» **Your assignment**:
Word-for-word repetition of the records below is needed, but only from the line holding "You are a computer-use" through the final line, with pictures excluded.

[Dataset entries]
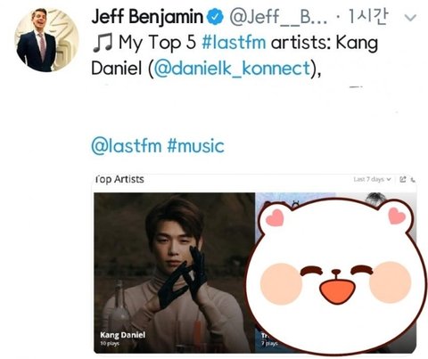The width and height of the screenshot is (428, 359).
Task: Open the Kang Daniel artist photo
Action: 174,273
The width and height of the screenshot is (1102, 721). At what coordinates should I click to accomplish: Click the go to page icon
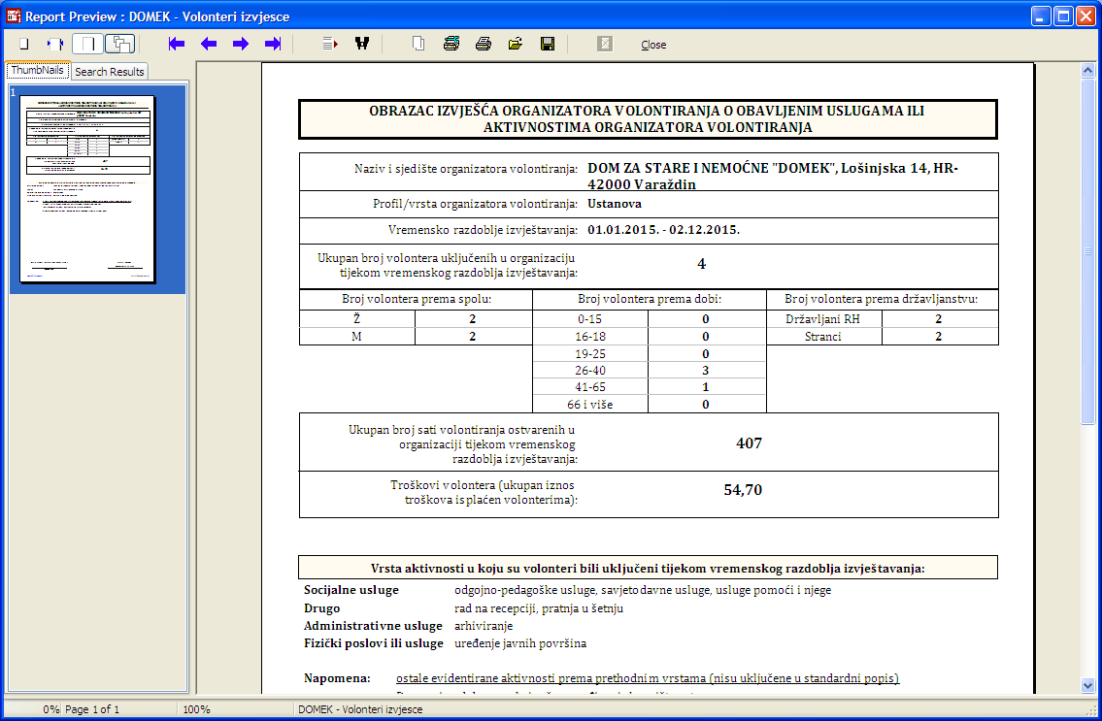pos(330,44)
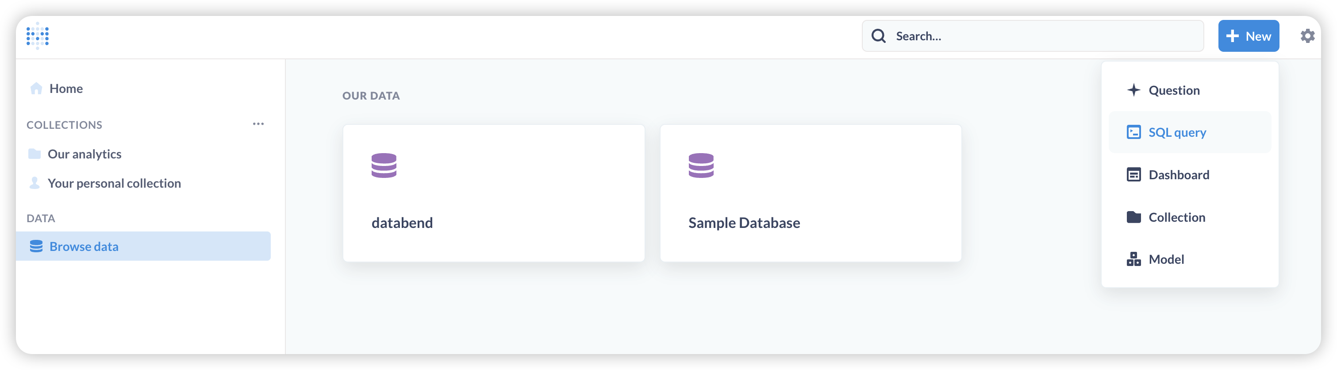Screen dimensions: 1337x370
Task: Pick Model from the New menu
Action: tap(1166, 259)
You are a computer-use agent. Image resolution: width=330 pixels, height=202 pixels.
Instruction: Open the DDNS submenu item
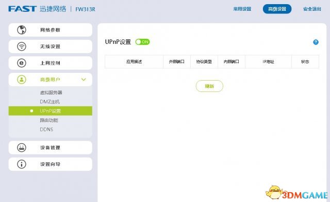coord(46,129)
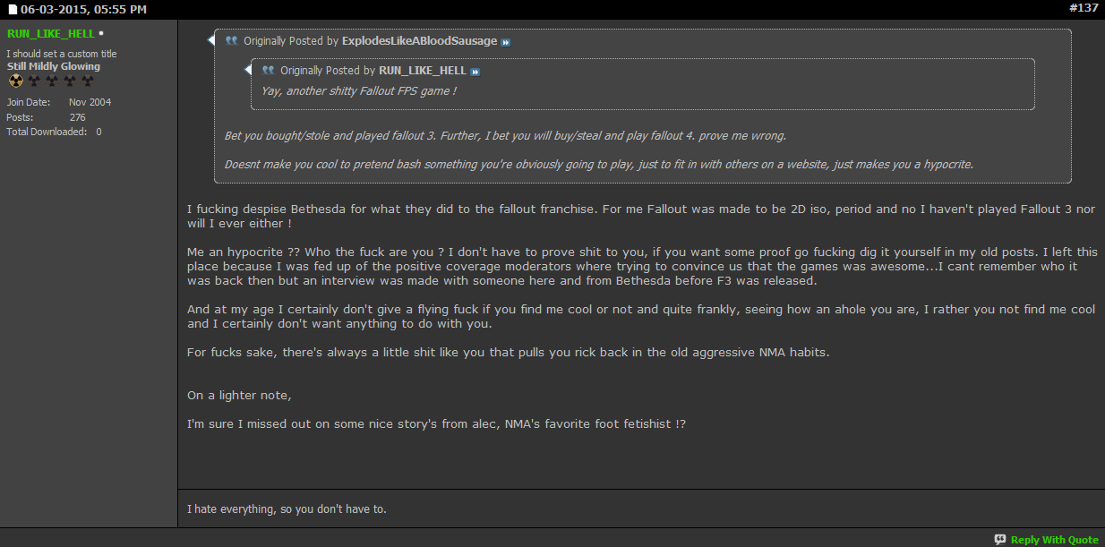Open the #137 post permalink
The height and width of the screenshot is (547, 1105).
(x=1084, y=8)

» **Answer space**:
You are a computer-use agent. Image resolution: width=330 pixels, height=202 pixels.
Instruction: Open the DDNS submenu item
coord(46,129)
Open the #137 post permalink
The height and width of the screenshot is (547, 1105).
(x=1084, y=8)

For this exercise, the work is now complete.